Saturday's rehearsal was not as bad. Thursday night we went back and forth in the music, from this page to that, to work on problematic parts of the music. Each 'this and that" required a turn of the page, look at the page numbers, find the measure on that page, find the words, look at the musical instructions...oh and sing too.
Singing means using my mouth, of course. If the cheek swelling that is often there is bad the mere act of talking, much less singing becomes a problem. Thursday's rehearsal was a night when all the stars were misaligned; making the pain worse each time I turned the page, opened my mouth, etc.
Saturday morning there were less page turns. The tightness of that side of my face was not as bad and I became more enamored of the music.
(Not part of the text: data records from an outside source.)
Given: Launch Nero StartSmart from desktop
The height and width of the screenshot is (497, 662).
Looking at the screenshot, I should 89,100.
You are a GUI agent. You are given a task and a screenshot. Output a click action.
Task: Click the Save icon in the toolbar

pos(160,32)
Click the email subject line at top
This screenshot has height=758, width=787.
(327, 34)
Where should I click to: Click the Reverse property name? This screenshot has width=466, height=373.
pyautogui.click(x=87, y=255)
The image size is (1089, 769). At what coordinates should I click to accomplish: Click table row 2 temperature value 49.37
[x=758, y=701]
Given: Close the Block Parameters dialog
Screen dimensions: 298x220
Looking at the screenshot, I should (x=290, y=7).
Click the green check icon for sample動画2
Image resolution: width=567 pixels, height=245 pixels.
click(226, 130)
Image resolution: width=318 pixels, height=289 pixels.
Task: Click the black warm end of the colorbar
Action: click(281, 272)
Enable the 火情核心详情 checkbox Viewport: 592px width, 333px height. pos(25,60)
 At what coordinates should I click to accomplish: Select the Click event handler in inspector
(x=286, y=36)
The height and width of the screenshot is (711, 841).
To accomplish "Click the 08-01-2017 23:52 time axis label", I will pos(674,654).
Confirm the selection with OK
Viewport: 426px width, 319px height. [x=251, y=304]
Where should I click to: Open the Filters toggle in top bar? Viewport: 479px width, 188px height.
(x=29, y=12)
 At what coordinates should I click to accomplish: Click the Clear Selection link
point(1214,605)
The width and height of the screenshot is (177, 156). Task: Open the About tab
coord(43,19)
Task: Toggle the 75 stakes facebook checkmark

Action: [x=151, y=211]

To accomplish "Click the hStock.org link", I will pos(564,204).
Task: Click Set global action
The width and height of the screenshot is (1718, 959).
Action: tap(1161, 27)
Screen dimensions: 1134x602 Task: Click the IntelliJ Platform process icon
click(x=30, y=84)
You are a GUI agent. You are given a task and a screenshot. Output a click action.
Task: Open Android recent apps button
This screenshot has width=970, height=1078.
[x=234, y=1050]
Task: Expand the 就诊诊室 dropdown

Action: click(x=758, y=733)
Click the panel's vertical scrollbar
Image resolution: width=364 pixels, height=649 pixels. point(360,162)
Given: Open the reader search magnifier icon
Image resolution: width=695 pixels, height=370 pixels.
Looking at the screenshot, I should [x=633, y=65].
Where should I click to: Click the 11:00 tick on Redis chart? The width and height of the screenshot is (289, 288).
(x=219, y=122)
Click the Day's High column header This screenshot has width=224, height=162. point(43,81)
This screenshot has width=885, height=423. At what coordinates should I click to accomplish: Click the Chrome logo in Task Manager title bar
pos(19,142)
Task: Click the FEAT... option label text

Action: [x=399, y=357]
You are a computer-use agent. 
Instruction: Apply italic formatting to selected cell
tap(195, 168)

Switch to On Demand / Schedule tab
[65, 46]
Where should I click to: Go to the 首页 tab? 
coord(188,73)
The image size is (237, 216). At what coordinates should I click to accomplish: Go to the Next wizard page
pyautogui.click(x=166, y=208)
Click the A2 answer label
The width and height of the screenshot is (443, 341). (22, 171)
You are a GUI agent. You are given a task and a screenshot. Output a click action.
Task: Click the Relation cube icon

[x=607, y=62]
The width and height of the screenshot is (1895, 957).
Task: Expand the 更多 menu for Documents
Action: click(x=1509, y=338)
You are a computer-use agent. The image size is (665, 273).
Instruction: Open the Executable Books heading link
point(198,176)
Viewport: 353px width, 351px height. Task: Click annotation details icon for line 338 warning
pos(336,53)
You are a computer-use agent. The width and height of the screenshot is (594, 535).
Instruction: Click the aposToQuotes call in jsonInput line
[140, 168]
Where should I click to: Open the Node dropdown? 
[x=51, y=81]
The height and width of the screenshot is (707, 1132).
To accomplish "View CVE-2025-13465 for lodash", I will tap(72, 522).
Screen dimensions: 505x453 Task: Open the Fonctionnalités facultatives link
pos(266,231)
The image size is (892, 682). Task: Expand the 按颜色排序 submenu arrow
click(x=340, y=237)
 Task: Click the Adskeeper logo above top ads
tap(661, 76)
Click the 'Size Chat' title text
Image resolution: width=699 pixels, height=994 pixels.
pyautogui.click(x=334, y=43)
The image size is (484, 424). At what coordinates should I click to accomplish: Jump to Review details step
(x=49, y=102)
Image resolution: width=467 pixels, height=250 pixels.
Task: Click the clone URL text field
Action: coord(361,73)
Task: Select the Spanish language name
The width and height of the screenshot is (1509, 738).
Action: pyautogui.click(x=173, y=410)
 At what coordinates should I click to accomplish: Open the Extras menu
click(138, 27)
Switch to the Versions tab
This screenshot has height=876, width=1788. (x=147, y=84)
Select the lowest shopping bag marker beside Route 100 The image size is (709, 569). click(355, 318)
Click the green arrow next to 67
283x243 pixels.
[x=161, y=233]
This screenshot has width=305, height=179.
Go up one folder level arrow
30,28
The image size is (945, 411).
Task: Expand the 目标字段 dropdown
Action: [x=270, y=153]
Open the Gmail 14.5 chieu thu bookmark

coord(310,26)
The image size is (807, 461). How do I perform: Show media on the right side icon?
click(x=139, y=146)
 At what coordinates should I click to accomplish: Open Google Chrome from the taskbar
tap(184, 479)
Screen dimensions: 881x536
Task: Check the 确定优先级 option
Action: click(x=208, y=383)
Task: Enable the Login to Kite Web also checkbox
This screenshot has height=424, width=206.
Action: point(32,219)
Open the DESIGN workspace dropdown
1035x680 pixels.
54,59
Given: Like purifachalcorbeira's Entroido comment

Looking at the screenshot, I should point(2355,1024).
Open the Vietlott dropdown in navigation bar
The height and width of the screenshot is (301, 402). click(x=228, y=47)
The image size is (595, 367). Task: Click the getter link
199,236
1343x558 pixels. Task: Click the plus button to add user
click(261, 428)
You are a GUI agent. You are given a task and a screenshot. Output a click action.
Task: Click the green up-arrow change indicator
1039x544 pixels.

I was also not aware of how much 'down' time we would have as the ensemble sang a few songs and the choir director played two organ pieces. I decided I could do the concert.
It was good. I enjoyed it, I found I knew most of the music and rarely needed to look at it. The non-singing time allowed me to recover somewhat from the pain. I was very, very glad I decided to try it.
It was my hope that I could do it. It was the threat of the pain that almost made me stay home. And it was a choice - do I rely on the threat, a known commodity, the pain will be set off, or do I see it as a challenge - can I do it, do I make the try?
It was a decision that was undoable, at least to some degree, more undoable of course, if I made the decision not to go after the Saturday rehearsal.
But it was that rehearsal that I almost blew off, thinking: I know how the pain reacts, how my eye behaves, what level of pain I will have; but, I did not have all the information I needed to make the choice. Becoming aware of the time we would be sitting out made a big difference.
I was glad I took the threat and turned it into a challenge. It is not always doable, some things deserve the fear, require the decision of "No, I can't". But sometimes it is worth taking a second and third look to see if what we fear is really a challenge waiting to be tackled.